82.罪と罰
実はアシェル、まだソフィアの共同研究者として論文に名が載ることについて、心から納得出来ないでいる。
確かにアシェルは研究に大きく貢献してきたが。
養蜂をはじめたのも、最初に成功させたのも、ある程度まで技術を確立したのも、ソフィアなのだ。
だからアシェルは、イーガン子爵家からの手紙で功績を辞退しろという内容を読んだとき、珍しくこれに同意した。
そんな面倒事に発展しそうな返信はしなかったけれど。
ソフィアが悲しむのでもう言わないことにはしていても、心に引っ掛かるものはいつまでも残っていて。
するとアシェルは自分を奮い立たせるのである。
今後の論文は全部二人で研究しましたと胸を張って言えるよう、もっともっとさらに貢献するよう頑張ろうと。

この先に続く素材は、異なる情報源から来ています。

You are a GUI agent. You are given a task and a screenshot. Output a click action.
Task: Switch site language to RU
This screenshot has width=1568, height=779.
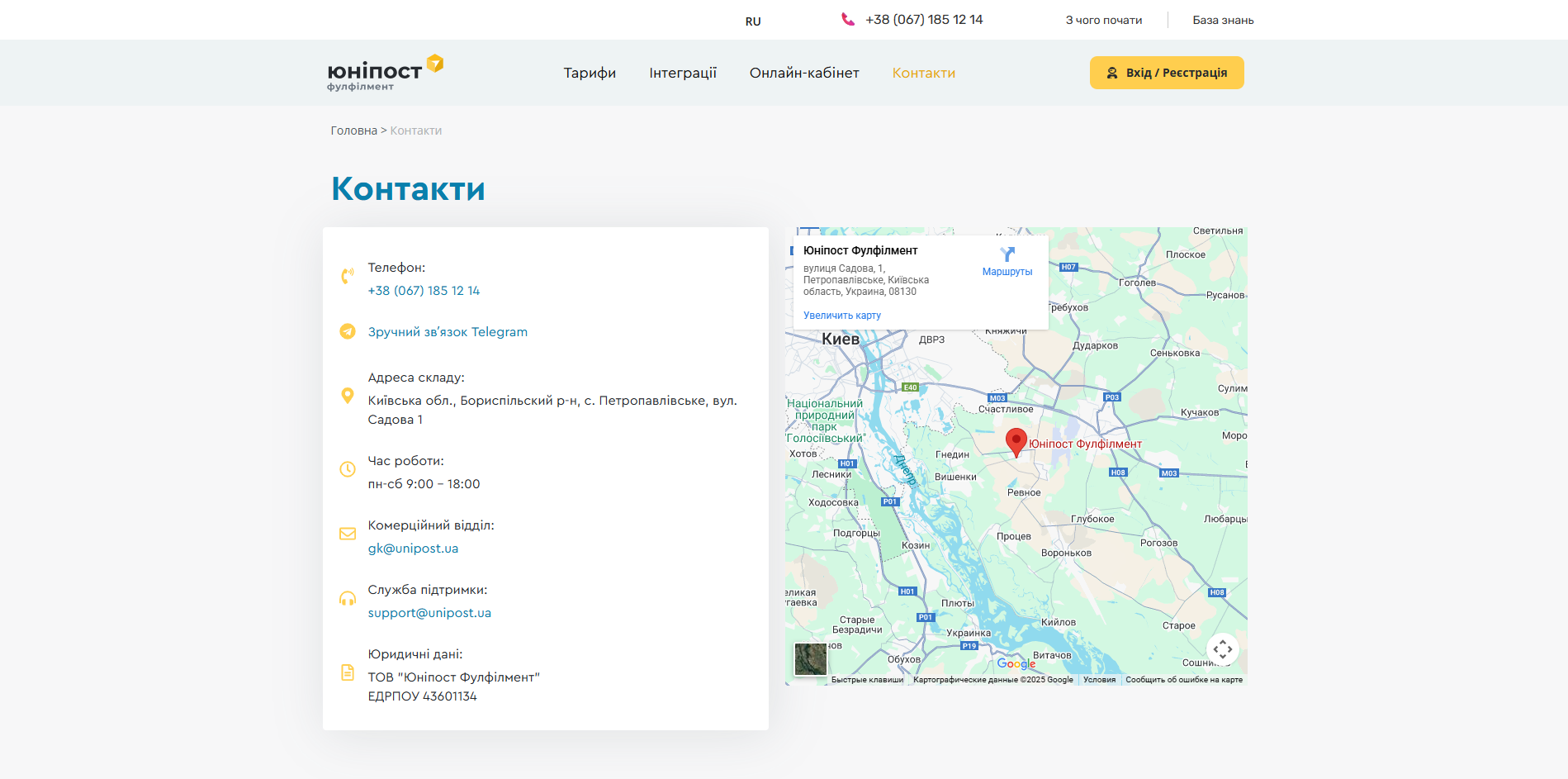tap(752, 21)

ウォーラー家が論文を共著と認めた段階で、堂々と胸を張る資格を得ているというのに。
何ともこの生きにくい性分は、その特異な育ちから形成されたものなのか、それとも生まれ持ったものか。
そんなことなのに、アシェルは果樹の研究に関しては、自分のものなんて意識をまるで持たず。

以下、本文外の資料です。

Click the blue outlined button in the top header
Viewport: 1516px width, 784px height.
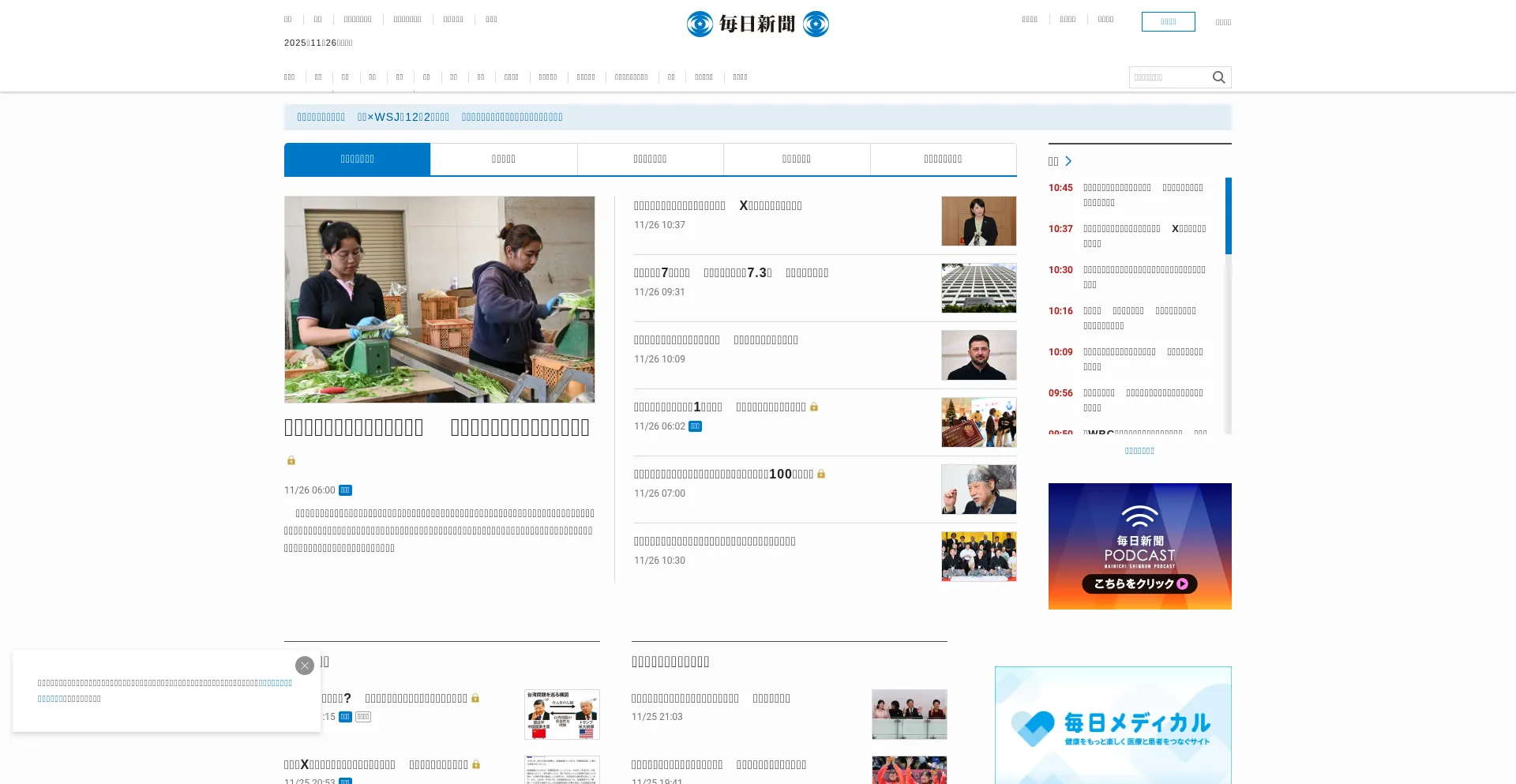1168,22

ソフィアもまた同じ気持ちにあることに、アシェルはまだ気付けていなかった。
さりとてアシェルはそう長く落ち込む性質にはないので。
──まぁ、そういう事情だけれど。
切り替えは早かった。
すんと表情を消して、王子を見詰める。
──この王子には何の説明も要らないよね?
妻の願いだからと話は聞いた。
妻の願いはそこまでだった。
だからアシェルには、その内容を一から全部否定したうえ、親切丁寧に真実を教えてやるという無駄な労力を割く気はほとほとない。
そろそろこの無駄な演説が終わるだろう。
アシェルが予測したまさにちょうどそのとき。
王子は雄々しく叫んだのだ。
「ウォーラー侯爵家の長女ソフィアに対する罪状は以上だ!」
──もういいよね?もう十分だよね?ねぇ、ソフィア?
アシェルが確認のため、隣の妻へと視線を移したその瞬間。
「これよりその女への処罰を発表する!」
まだ威厳に満ちた声がアシェルに届いた。
アシェルは信じられない想いで王子を見るしかない。
研究中にもアシェルたちが予想もしなかった事象はたびたび起こってきたが……未知との遭遇は、アシェルたちにとっては喜びのはずだったのに。

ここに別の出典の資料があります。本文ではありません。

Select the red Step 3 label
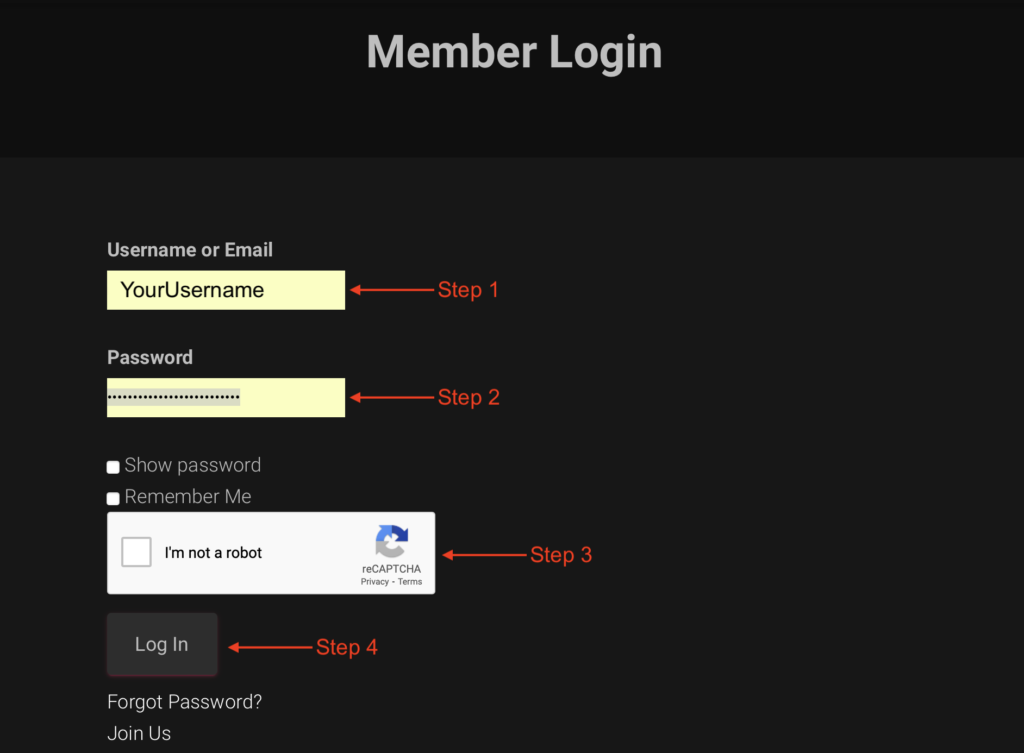The height and width of the screenshot is (753, 1024). click(x=561, y=554)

こういう迷惑な未知なる人間に喜べる者は、きっとセイブルくらいだろうと、アシェルは思った。
──何の証拠もなく個人を断じた上に、処罰まで下す気か?
アシェルは周りを見渡してみたが、誰もおかしいという顔をしていなかった。
それどころ彼らは皆一様に、王子には尊敬の眼差しを、ソフィアに向けては嫌な視線を投げ付けているように見えたのである。
約一名は、相変わらずアシェルに勝ち誇った目を向けていたが。
アシェルは思った。
──あとでここにいる全員の名前を確認しよう。
今回は巻き込まれただけの者がいるとして。
王子相手に声を上げることが難しいとはいえ。
何の疑問も持たず、このおかしな断罪劇に参加しているような連中との付き合いは、今後避けなければ。
その他大勢と認識してきた者たちの顔を、アシェルはしかと記憶した。
たった今、多くの家が危機に瀕したことを、彼らの家族である当主たちは当然知らない。